Protein misfolding is the hallmark of a large number of neurodegenerative
diseases and is characterized by the presence of amyloid inclusions composed of
aggregates of misfolded proteins in specific areas of the brain. The formation of those
aggregates involves a multistep process that is exacerbated during periods of cellular
stress. Cells have several mechanisms to regulate protein quality control that also serve
as a defense line to prevent the accumulation of misfolded proteins; failures in these
defenses are frequently involved in neurodegeneration. Another intriguing feature of
neurodegenerative diseases, which have misfolded proteins as etiological agents, is the
presence of similarities with prion diseases. Prions are unconventional infectious agents
composed entirely from a misfolded form of a native protein that has the capacity to
provoke and propagate to neighboring cells or even to other organisms. Nowadays, a
large body of evidence has shown that most of the misfolded proteins found in
degenerated brains behave as prion-like proteins, promoting misfolding and
consequently, the aggregation of native protein forms which can spread to other cells or
brain regions.

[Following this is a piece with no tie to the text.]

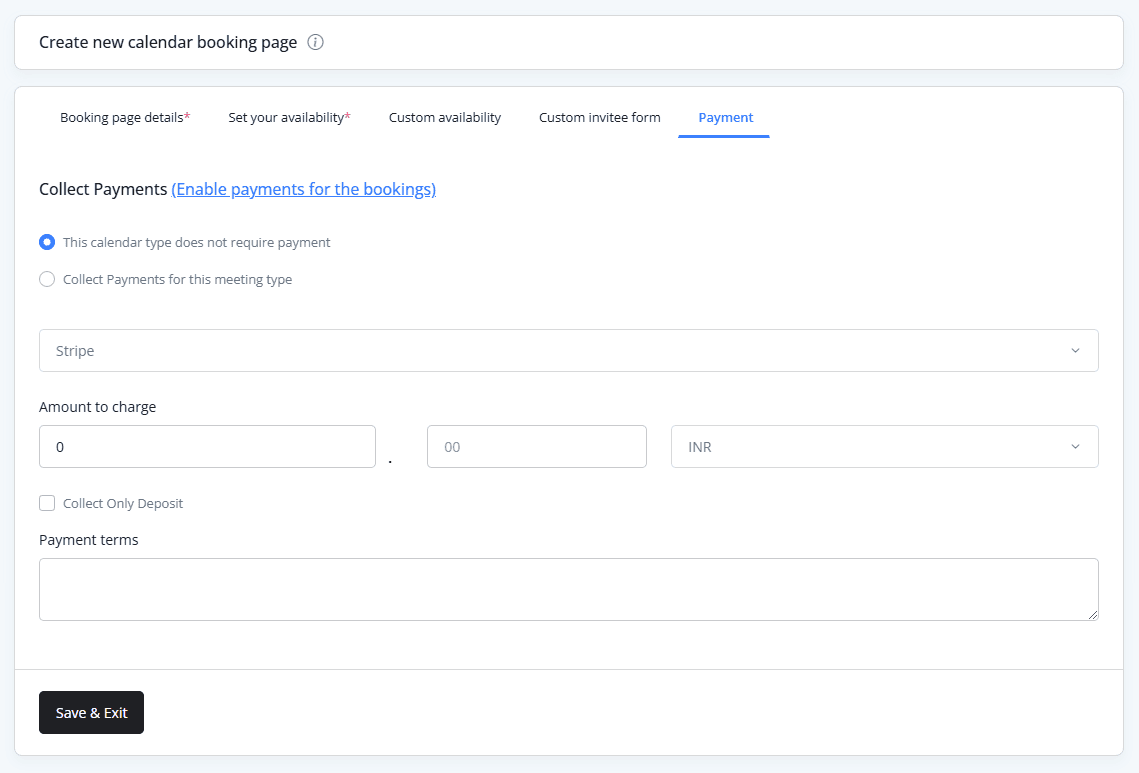Click the chevron arrow in the Stripe field
Viewport: 1139px width, 773px height.
(1075, 351)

However, unlike prion diseases, the prion-like properties of misfolded
proteins are unable to naturally infect other organisms. Taken together,
neurodegenerative diseases share many characteristics, of which protein misfolding is
the most important. This feature has huge therapeutic implications since it raises the
possibility to treat different diseases with drugs targeted to impair, block or revert
protein misfolding.
Keywords: Protein aggregates, oligomers, fibrils, amyloid plaques, tangles, Lewy
bodies, chaperones, protein degradation, oxidative damage.